[Items listed in a dataset]
##############################

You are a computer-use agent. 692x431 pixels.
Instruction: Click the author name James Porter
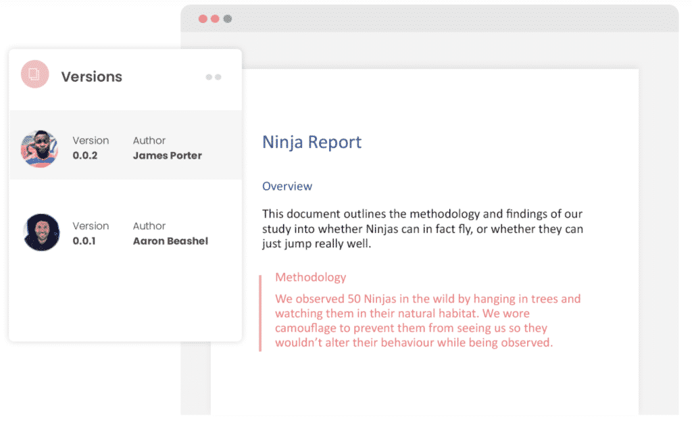tap(167, 155)
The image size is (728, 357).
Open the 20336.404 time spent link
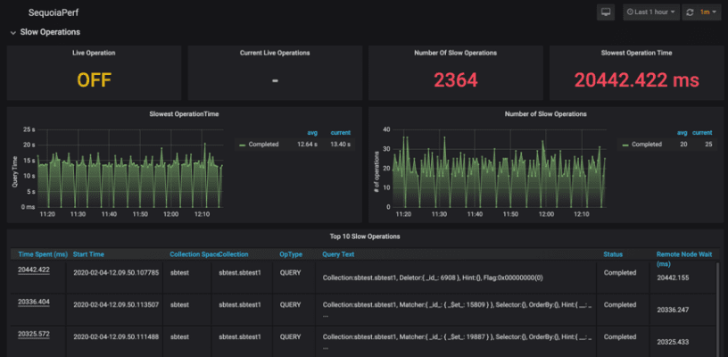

##############################

Required action
Set down every record exactly as written, but drop the pictures.

Answer for the task
You are a computer-use agent. 692x431 pixels.
Instruction: Click the author name James Porter
tap(167, 155)
The image size is (728, 357).
Open the 20336.404 time spent link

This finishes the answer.